Hello all, I've been working with R Fridolin Wild's lsa package a bit over the past few months, but I'm still pretty much a novice. I have a lot of files that I want to use to create a semantic space. When I begin to run the initial textmatrix( ), it runs for about 3-4 hours and eventually gives me an error. It's always ERROR: cannot allocate vector size of xxx Kb. I imagine this might be my computer running out of memory, but I'm sure. So I thought I would send this to community at large for any help/thoughts. I search the archives and didn't really find anything that specifically speaks to my situation. So I guess I have s few questions. First, is this actually an issue with the machine running out of memory? If not, what might be the cause for the error? If so, is there a way to minimize the amount of memory used by the vector data structures (e.g., Berkeley DB)?
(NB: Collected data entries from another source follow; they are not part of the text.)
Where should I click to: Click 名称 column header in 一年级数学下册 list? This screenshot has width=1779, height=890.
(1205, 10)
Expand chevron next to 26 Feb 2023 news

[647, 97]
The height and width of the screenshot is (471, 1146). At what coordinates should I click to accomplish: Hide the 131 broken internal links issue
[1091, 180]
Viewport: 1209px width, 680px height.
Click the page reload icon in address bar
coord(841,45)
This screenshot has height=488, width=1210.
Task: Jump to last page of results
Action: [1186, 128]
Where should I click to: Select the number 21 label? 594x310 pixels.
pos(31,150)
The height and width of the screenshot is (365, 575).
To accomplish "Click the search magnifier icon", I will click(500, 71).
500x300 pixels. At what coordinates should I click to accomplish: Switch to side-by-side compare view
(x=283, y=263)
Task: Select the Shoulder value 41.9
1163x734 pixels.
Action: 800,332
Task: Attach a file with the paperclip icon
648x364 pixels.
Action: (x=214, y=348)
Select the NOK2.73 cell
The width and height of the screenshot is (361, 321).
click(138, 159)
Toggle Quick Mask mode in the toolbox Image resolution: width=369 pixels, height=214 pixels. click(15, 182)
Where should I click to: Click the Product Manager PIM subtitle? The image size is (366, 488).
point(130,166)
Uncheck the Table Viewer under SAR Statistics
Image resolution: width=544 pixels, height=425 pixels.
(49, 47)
Thanks, Gabe Wingfield IT and Program Specialist I Center for Applied Social Research University of Oklahoma 2 Partners Place 3100 Monitor, Suite 100 Norman, OK 73072 [[alternative HTML version deleted]] __ R-help@stat.math.ethz.ch mailing list https://stat.ethz.ch/mailman/listinfo/r-help PLEASE do read the posting guide http://www.R-project.org/posting-guide.html and provide commented, minimal, self-contained, reproducible code.
Re: [R] Cannot allocate vector size of... ?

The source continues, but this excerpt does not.